Barthes!! The last time he reared his hoary old post-structuralist head was in
The Thread That Must Not Be Named.
Lal, as always, makes some nice points but I would hasten to add a couple of things to what she's offered:
First, Barthes is rather 'old fashioned' now in lit crit with most theorists having gone on from post-structuralism to other things. Interestingly enough, there's been something of a return to reading texts as actually containing some substantive relation to the 'real': usually along the axis of politics (postcolonial reading, neofeminism, ecocriticism) and in each of these the authors are returning from the dead.
It's also important to keep in mind that Barthes was writing a rhetorical piece that was meant to garner and cause a reaction -- which it did. At the time the essay appeared the world of lit crit was still suffering from the Romantic notion that the meaning of any text springs wholly and solely from the Intent/Genius of the Prophet-Author. The reader in this model was a poor second cousin who comes along after the fact, sits passively at the knee of the author and sees what he (and it was almost always a he) had to tell about the world. Breaking through this mode of thinking and creating a more interactive role for the reader -- making the reader more active in the process -- was Barthes' aim, and in that he succeeded admirably.

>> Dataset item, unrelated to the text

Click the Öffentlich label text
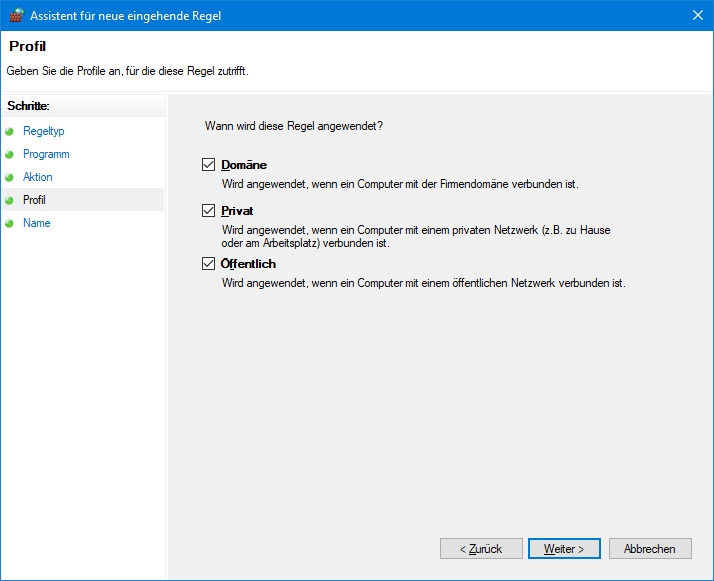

I make these points because from my view of Tolkien and Barthes they are not really that different in their approach to what Barthes calls the "author-function". Obviously, he never argued that there is no author to a text, only that the person who writes a text is not its Author (i.e. sole and original creator, the originary point from which it springs as the world did from the Mind of God); instead the person who writes the text fulfils the author-function of acting as a screen or mediator between the myriad and infinite number of texts and experiences and social forces that he or she has moved through, on the one hand, and the reader on the other. This is much like Tolkien's view in some interesting ways, insofar as while Tolkien argued that in fairy story the writer acts as the subcreator of a new world, the 'meaning' of that world is not something that springs from the writer. The meaning of the subcreated world comes from the underlying truths of the primary world that the writer acts as a transmitter of or for.
So Barthes and Tolkien are alike in how the author functions: for both of them you have something like this...
the "real" world/Primary world --> writer --> the text/Secondary world --> Reader
Neither of them thinks that the meaning of the text is contained by the writer, and both of them argue forcefully for the reader's active and participatory role in the reading act. The 'point' of reading for both is that the reader can engage with a text and then use that engagement to move toward an understanding of the forces that are at play in the text and which shaped it
through the writer. Neither sees the writer as a prophet, but as a mediator.
Where they do differe significantly is in their perceptions of what constitutes that "real" or Primary world. For Barthes, the real world was sociological and materialist; for Tolkien it was pschological and religious. So while they both agree on what the "author function" is they disagree over what that function is about. For Barthes, the reading act immerses the reader in sociological and material historical forces (which are protean, multiple but, ultimately, analyzable), while for Tolkien the reading act immerses the reader in psychological and religious truths (which are stable, singular and, untimately, an ineffable mystery to reader and writer alike).